◆ Problem to work on
From the data below, copy out every line in which the word "Hoge" occurs.
--- Information shown Enclosed Below ---
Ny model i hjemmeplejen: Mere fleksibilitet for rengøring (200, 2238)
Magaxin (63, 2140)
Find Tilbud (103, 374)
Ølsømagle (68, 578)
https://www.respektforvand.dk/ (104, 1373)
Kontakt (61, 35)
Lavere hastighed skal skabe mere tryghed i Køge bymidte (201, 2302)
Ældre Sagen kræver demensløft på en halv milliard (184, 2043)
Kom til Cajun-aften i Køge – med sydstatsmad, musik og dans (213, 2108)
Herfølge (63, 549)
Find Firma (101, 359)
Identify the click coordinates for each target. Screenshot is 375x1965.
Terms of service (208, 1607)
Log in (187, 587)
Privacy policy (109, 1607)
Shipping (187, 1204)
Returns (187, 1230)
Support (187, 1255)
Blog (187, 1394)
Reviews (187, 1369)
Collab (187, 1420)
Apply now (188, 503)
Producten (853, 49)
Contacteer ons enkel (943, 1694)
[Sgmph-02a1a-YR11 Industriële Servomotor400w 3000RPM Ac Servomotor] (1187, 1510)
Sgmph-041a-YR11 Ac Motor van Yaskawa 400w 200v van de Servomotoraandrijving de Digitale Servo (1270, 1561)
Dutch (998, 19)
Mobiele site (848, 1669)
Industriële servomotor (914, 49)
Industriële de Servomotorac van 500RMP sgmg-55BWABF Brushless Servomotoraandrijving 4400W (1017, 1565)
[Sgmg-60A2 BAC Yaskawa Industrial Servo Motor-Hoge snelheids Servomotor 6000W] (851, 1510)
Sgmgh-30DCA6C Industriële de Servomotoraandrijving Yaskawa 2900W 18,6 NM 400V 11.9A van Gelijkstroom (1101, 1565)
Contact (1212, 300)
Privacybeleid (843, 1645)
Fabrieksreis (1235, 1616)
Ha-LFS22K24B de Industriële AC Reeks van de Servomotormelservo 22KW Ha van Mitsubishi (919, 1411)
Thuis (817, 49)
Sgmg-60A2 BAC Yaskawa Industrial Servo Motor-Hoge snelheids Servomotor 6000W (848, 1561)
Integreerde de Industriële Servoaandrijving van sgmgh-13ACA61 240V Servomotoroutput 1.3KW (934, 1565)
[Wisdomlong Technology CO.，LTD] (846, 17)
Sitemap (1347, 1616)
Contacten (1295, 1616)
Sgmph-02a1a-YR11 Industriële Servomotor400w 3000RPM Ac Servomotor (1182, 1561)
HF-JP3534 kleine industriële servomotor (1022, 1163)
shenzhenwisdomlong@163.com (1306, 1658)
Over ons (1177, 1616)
--- End of Enclosed Information shown ---
◆ Answer section
[Sgmg-60A2 BAC Yaskawa Industrial Servo Motor-Hoge snelheids Servomotor 6000W] (851, 1510)
Sgmg-60A2 BAC Yaskawa Industrial Servo Motor-Hoge snelheids Servomotor 6000W (848, 1561)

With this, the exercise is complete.